Pengembangan gagasan: Hingga saat ini, budaya membakar mayat orang yang  telah meninggal  masih relevan di beberapa daerah di Indonesia. Salah satu daerah yang  masih menerapkan budaya tersebut adalah Bali. Upacara pembakaran mayat di Bali dikenal dengan istilah Ngaben. Ritual ini dilakukan oleh umat Hindu di Bali untuk menyucikan roh orang yang  tekah meninggal.

Menceritakan Kembali Isi Hikayat

Anda dapat menceritakan kembali hikayat dengan cara mengikuti langkah-langkah berikut.

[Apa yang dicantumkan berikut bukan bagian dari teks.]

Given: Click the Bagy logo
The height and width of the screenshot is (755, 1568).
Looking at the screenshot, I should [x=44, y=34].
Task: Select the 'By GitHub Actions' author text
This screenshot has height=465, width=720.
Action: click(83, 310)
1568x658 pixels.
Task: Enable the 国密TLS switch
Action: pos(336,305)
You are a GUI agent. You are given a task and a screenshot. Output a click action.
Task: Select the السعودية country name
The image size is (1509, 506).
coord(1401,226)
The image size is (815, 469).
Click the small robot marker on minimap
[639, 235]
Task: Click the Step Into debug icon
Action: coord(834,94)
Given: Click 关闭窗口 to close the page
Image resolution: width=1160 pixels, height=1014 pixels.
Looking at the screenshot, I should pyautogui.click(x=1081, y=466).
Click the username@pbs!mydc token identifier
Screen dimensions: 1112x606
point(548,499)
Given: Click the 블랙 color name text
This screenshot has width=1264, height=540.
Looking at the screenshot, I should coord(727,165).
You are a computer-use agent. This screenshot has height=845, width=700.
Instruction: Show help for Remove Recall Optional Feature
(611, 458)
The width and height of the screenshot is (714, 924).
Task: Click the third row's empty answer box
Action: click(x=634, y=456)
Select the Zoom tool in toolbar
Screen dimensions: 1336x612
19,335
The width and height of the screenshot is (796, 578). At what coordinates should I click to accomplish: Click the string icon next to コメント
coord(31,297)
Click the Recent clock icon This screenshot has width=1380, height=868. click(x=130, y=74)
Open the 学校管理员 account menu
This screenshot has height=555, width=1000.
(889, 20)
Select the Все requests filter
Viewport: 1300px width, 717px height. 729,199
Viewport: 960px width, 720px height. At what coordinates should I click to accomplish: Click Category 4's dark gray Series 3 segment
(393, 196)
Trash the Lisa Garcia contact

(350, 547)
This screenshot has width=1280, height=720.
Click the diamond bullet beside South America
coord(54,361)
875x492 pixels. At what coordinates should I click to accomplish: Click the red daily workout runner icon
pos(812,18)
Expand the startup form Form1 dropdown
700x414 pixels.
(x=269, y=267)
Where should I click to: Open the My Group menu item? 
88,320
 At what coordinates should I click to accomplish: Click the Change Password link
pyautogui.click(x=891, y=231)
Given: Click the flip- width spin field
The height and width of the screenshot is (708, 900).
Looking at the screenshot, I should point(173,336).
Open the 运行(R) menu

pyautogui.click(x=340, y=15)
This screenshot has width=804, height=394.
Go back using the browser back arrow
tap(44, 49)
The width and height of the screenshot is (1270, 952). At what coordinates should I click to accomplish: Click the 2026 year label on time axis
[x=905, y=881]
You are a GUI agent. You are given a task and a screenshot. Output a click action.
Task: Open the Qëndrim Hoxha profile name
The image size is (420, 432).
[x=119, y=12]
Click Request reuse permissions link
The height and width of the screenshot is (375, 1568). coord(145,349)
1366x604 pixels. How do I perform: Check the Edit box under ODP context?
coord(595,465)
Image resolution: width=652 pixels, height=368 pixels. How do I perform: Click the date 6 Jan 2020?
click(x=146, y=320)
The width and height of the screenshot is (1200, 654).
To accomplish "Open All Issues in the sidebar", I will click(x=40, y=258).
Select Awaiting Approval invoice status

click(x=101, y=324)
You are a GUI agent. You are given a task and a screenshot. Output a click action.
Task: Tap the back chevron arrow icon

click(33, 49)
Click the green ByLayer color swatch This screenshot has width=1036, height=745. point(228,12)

  1. Membaca hikayat dengan seksama.
  2. Mencatat setiap peristiwa dalam hikayat sesuai urutan waktu terjadinya peristiwa. Catatlah sesuai dengan alur yang ada.
  3. Menceritakan kembali hikayat yang telah dibaca berdasarkan peristiwa-peristiwa yang telah dicatat. Ceritakan secara urut sesuai dengan urutan alur yang ada. Gunakan kalimat Anda sendiri dan bahasa yang mudah dimengerti.

Menyusun Ikhtisar Buku Nonfiksi dan Ringkasan Novel

Pada kegiatan sebelumnya, Anda telah menganalisis isi kutipan buku fiksi dan nonfiksi. Pada kegiatan ini, Anda diajak untuk membaca buku fiksi dan nonfiksi kemudian menganalisis isinya serta menyusun ringkasan/ikhtisar dari buku tersebut. Baik ringkasan atau iktisar, sama-sama merupakan bentuk pendek dari suatu karangan. Perbedaannya, ringkasan tetap mempertahankan urutan isi dan gagasan pengarangnya, sedangkan iktisar tidak mempertahankan isi serta gagasan yang membangun karangan tersebut.